De acuerdo con el informe de Causa en Común, solo en el primer semestre de 2024 se perpetraron 2 mil 185 crímenes de violencia extrema en México. Este tipo de violencia, que incluye actos brutales como tortura, mutilaciones, masacres y homicidios múltiples, refleja un fenómeno de descomposición social que no ha sido erradicado durante la actual administración, a pesar de las repetidas promesas de pacificación.
López Obrador ha defendido en numerosas ocasiones su política de seguridad, fundamentada en el lema «abrazos, no balazos», donde se privilegia el enfoque social por encima de las confrontaciones militares y policiales. Sin embargo, los críticos señalan que la violencia en muchas regiones del país ha escalado, con el crimen organizado fortaleciéndose y ejerciendo control en zonas estratégicas. Las cifras del informe de Causa en Común apuntan precisamente a este aumento en la brutalidad de los crímenes, sugiriendo que lejos de haberse erradicado, los actos de violencia extrema se han sofisticado y multiplicado.
La cifra de 2 mil 185 crímenes de extrema violencia es alarmante, ya que abarca casos de violencia que, según el informe, son cometidos con «una crueldad intencionada para causar terror». Este fenómeno es particularmente grave en estados como Guanajuato, Jalisco y Michoacán, donde el conflicto entre cárteles ha derivado en una guerra abierta que involucra ejecuciones públicas, quema de vehículos y el control de rutas estratégicas para el tráfico de drogas y armas.
Este contraste entre el discurso presidencial y la realidad expuesta por las organizaciones civiles pone en cuestión la efectividad de las políticas de seguridad implementadas en el sexenio de López Obrador. Si bien el presidente insiste en que su gobierno no ha promovido la violencia ni ha permitido prácticas de represión, las cifras sobre violencia extrema en el país muestran una persistencia preocupante de estos actos.
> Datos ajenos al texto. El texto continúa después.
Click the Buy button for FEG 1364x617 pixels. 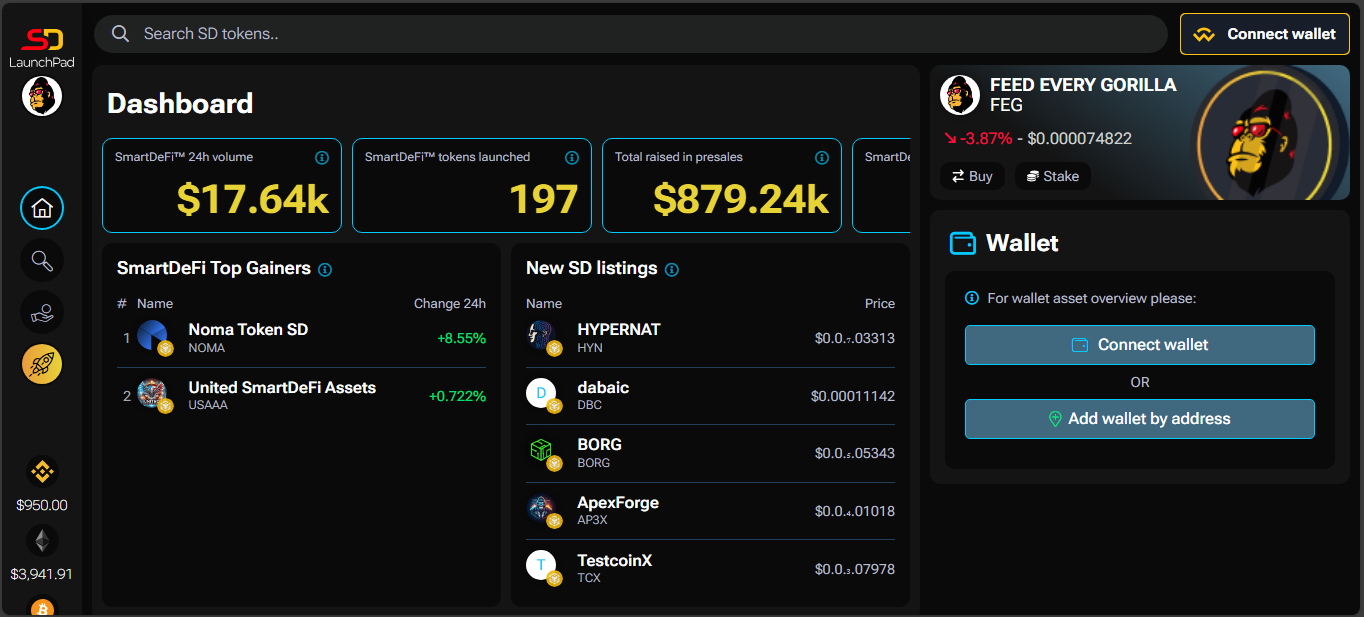coord(972,176)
La violencia extrema no solo destruye vidas, sino que también tiene un efecto devastador en el tejido social y económico de las comunidades afectadas. Cada crimen de este tipo deja una marca indeleble en la sociedad, y su constante incremento desafía la narrativa oficial de un México más pacífico.
Con el final del sexenio de López Obrador acercándose, la cuestión de la violencia y la inseguridad seguirá siendo un tema clave para los próximos candidatos presidenciales. Las cifras reveladas por Causa en Común serán un recordatorio constante de los desafíos que aún enfrentan las instituciones mexicanas en materia de seguridad y justicia.
En conclusión, mientras el presidente López Obrador defiende su legado en temas de derechos humanos y pacificación, la realidad que enfrenta México en términos de violencia extrema revela una crisis no resuelta, cuya magnitud sigue desafiando las políticas implementadas hasta ahora. El informe de Causa en Común es un llamado urgente a reconocer y enfrentar esta problemática, más allá de los discursos y las promesas de cambio.
Atrocidades
De acuerdo con notas periodísticas de diversos medios de comunicación, los tipos de atrocidades que más se cometieron durante ese periodo fueron 507 casos de tortura 507, mutilación, descuartizamiento y destrucción de cadáveres 290 casos, asesinato de mujeres con crueldad extrema 270 casos, 187 casos.
En su último informe de TResearch presentado el 31 de agosto, llamado La Guerra en números, se indica que de 2019 a 2024, se han perpetrado 196 mil 287 homicidios en México, según cifras del Inegi y del Secretariado Ejecutivo del Sistema Nacional de Seguridad Pública (SESNSP).